In the classroom, they would throw tennis balls that acted like grenades. If you weren’t paying attention and didn’t catch the ball, you and your surrounding “soldiers” had to lay on the ground and wait until the instructor told you to get up. There was no sleeping in class. Sword team was different. We were in the shade but drill was insane. We were the only group who had to compete in the rain and lightning. Uniform inspection was intense. No absent threads. Perfect Hair. During the day, our water bottle had to be in our right back pocket and our books had to be tucked into the back of our pants. Wearing khaki pants and yellow shirts. We wore blue hats and we were at the bottom of the food chain.
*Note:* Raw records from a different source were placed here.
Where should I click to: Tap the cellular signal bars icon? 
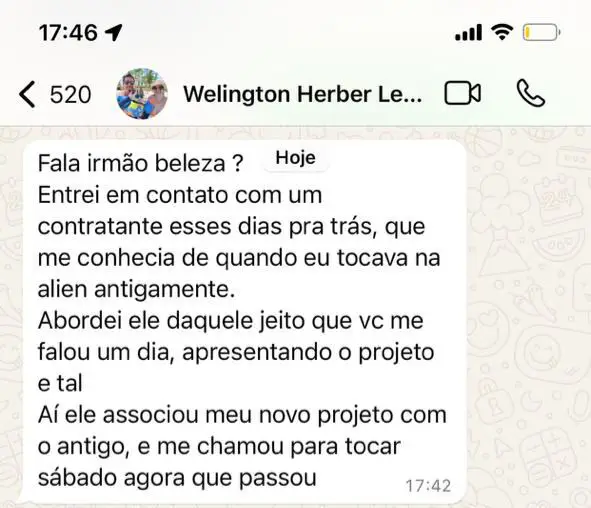[469, 32]
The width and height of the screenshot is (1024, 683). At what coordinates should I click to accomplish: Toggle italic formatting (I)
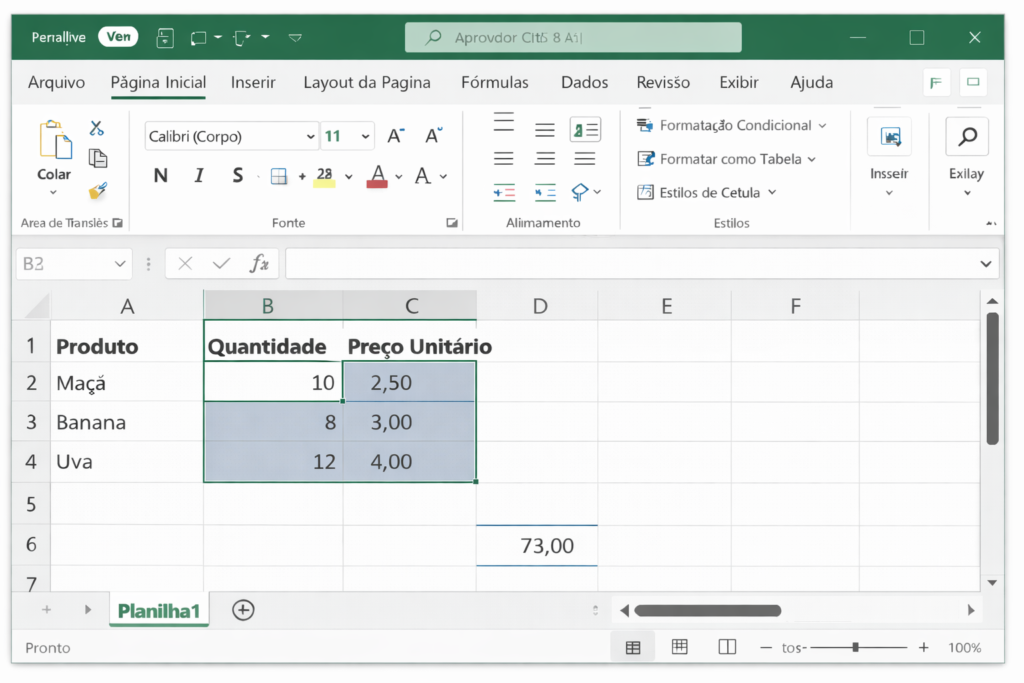tap(199, 176)
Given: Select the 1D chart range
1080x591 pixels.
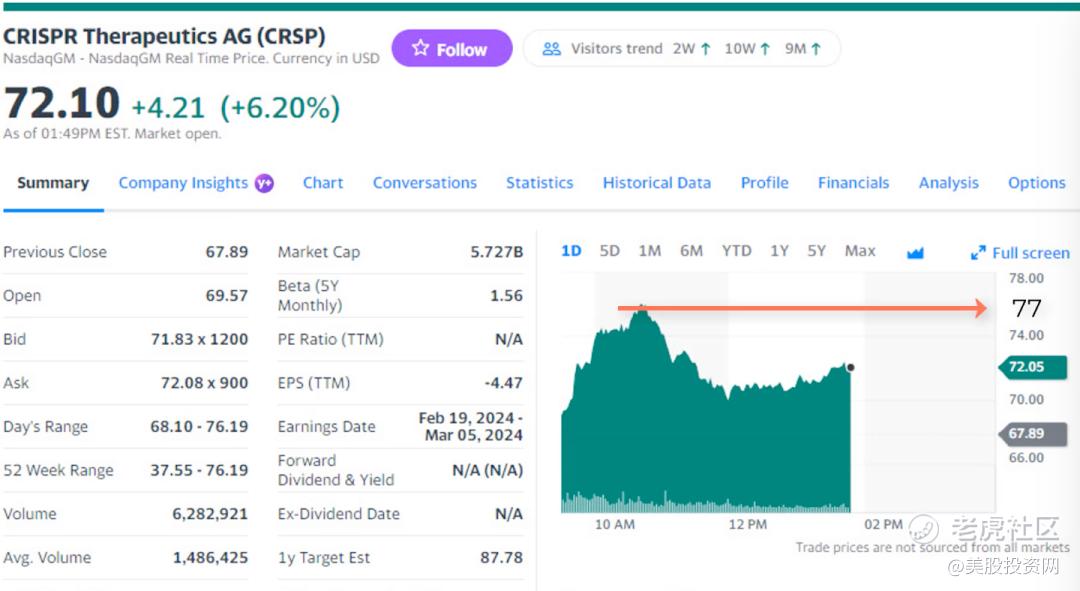Looking at the screenshot, I should (571, 251).
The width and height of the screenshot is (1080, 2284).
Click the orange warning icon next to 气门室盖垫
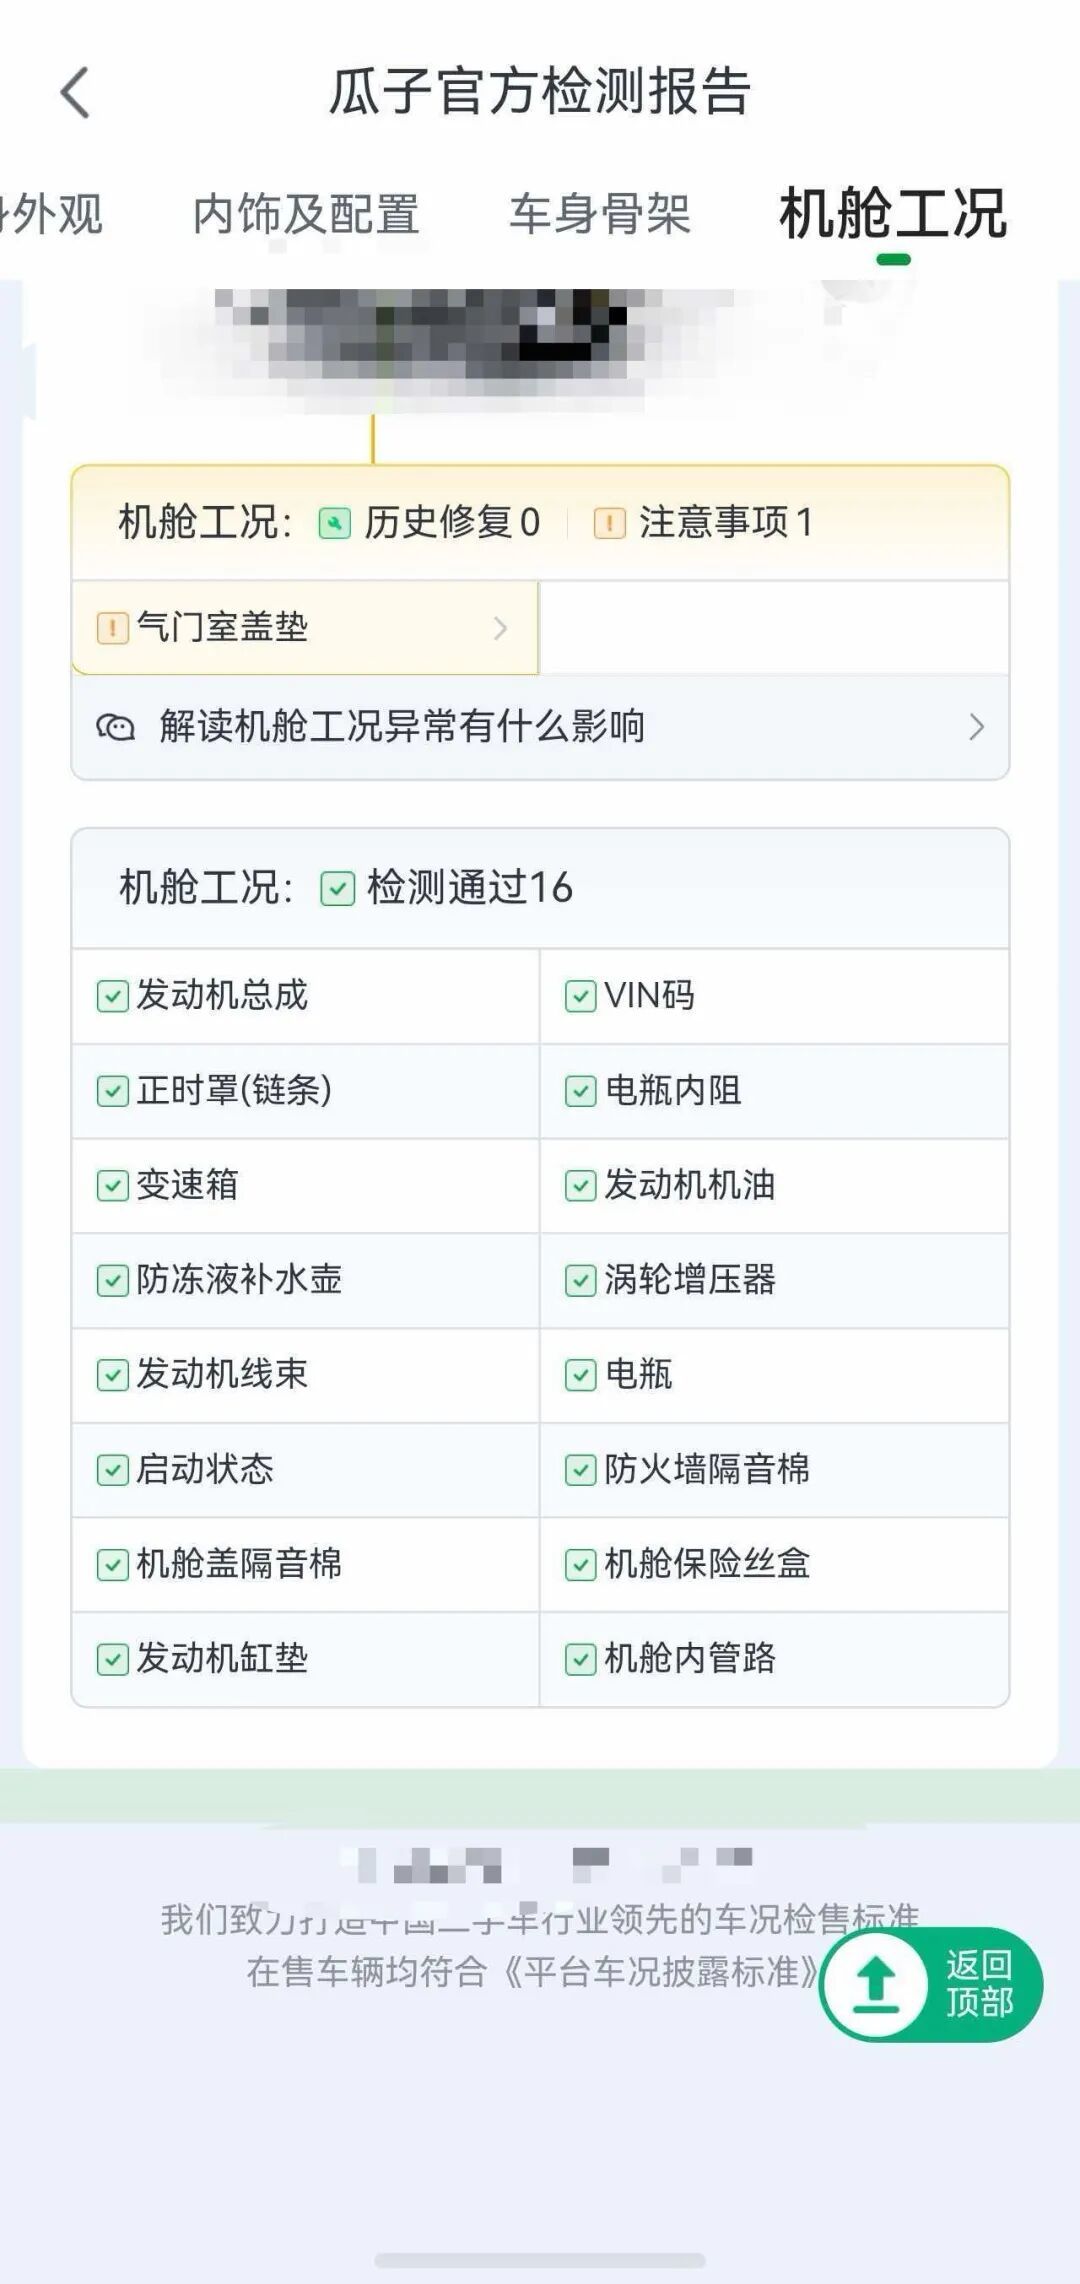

Eating was different as well. Although our group didn’t have to stare straight ahead, we were forced to eat things that were “okay” while they tempted us with ice cream and brownies and pizza. No soda, only water. The last day was heaven and we enjoyed every slice of pizza and every bowl of ice cream. PT was throughout the day. First at 4:30 in the morning. Laying in the dewy grass. We did so many sit ups and push ups, I had shoulder blade and spine stains in the back of my pristine white tee shirt. The PFT was also something to remember. We were required to run 1.5 miles in a certain time. My roommate or bed mate or whatever you call them, had asthma and she fell behind immediately. But they told us to move on. Every step I ran, I wanted to carry her on my back to ensure she got across the finish line…..but she never did. If I had stopped, I would have failed Leadership Academy. If I had stopped, I would have failed. Our instructor, failing to recall his name, was amazing. He made us sing everywhere we went. Thats when I got into “Journey” because our theme song was “Don’t Stop Believing” and we were the singing platoon. We were first platoon. He was my favorite.
On graduation day, the sun was shining and our summer blues (which are white shirts with black pants) were pressed and cleaned. They resembled something more than just the maggots we were called. Walking across that stage was the best part of it all. Shaking my instructors hand and giving him a hug (probably wasn’t allowed) and receiving my silver chord was the highlight of my summer. My mom and uncle were there and life was pretty much amazing.
That was leadership academy. People wonder why I sing everywhere. People wonder why I look so serious in the hall. People wonder why sleeping isn’t at the top of my list. People wonder why I hate water so much. This is why. Leadership Academy shaped who I was. Shaped my cores and values. Shaped who I am today.